_Input for this task_

*** Begin section ***

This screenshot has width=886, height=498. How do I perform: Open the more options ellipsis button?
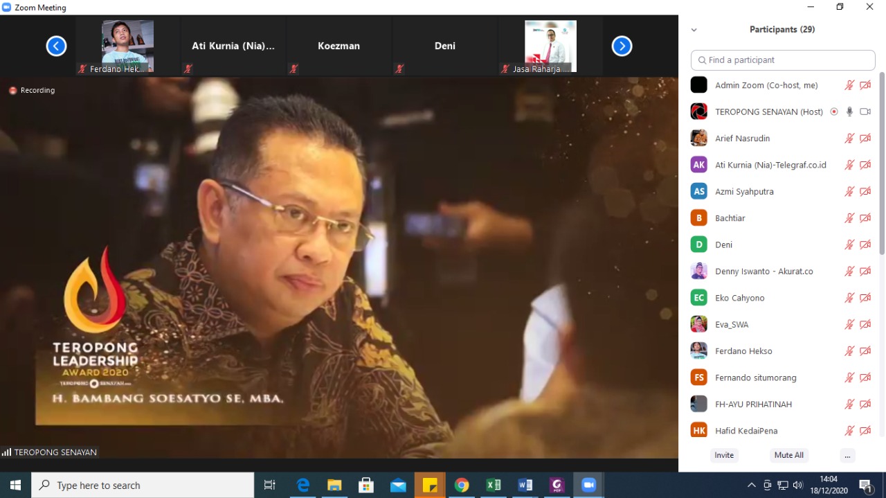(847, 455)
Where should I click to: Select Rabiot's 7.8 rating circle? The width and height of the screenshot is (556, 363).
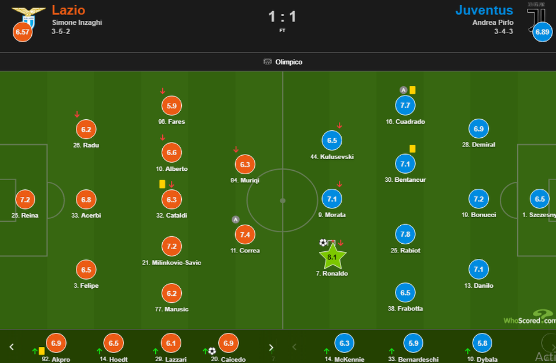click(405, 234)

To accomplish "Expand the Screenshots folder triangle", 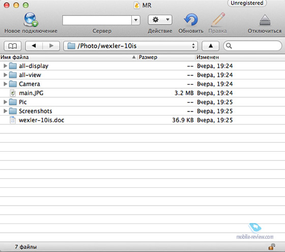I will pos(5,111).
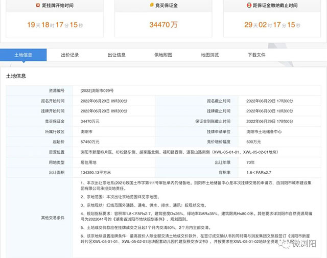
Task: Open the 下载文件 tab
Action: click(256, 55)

*** End section ***
*** Begin section ***

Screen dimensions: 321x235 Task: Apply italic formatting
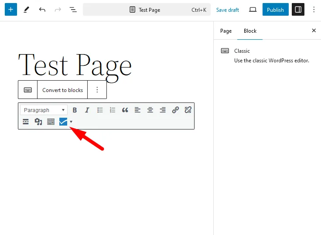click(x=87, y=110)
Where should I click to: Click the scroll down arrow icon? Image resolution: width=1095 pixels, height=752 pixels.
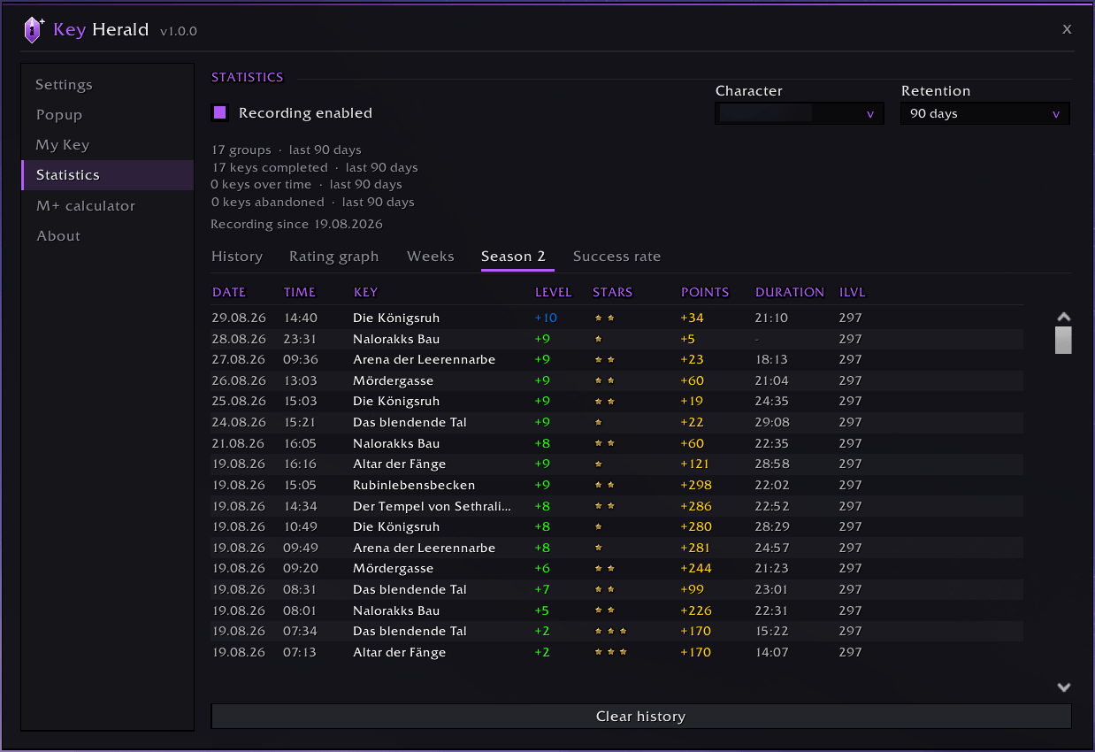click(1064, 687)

*** End section ***
*** Begin section ***

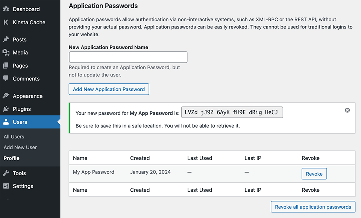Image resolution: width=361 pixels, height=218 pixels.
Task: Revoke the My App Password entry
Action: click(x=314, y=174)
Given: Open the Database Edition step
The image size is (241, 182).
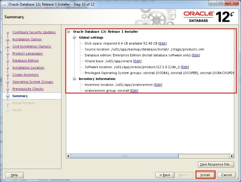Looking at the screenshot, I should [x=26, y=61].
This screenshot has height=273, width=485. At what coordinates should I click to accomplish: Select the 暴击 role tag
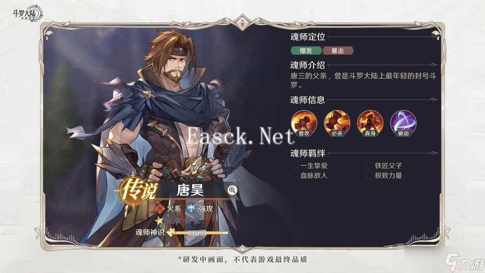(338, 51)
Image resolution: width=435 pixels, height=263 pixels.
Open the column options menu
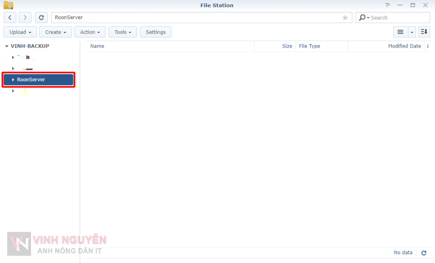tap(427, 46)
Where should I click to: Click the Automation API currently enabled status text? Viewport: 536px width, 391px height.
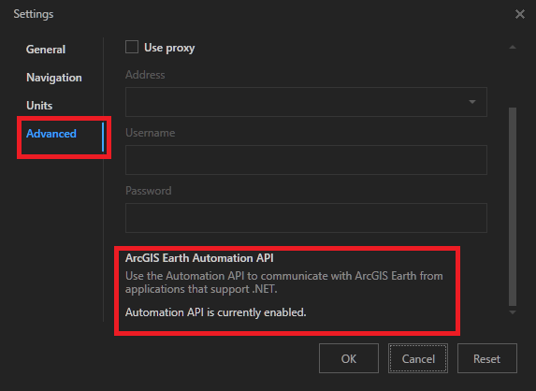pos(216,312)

*** End section ***

With the pictures omitted, copy exactly the lines of the listing above starting at the line containing "The image size is (241, 182)." and ending at the line containing "Image resolution: width=435", both included.

_Solution to the problem_
The image size is (241, 182).
Looking at the screenshot, I should [x=26, y=61].
This screenshot has height=273, width=485. At what coordinates should I click to accomplish: Select the 暴击 role tag
(338, 51)
Image resolution: width=435 pixels, height=263 pixels.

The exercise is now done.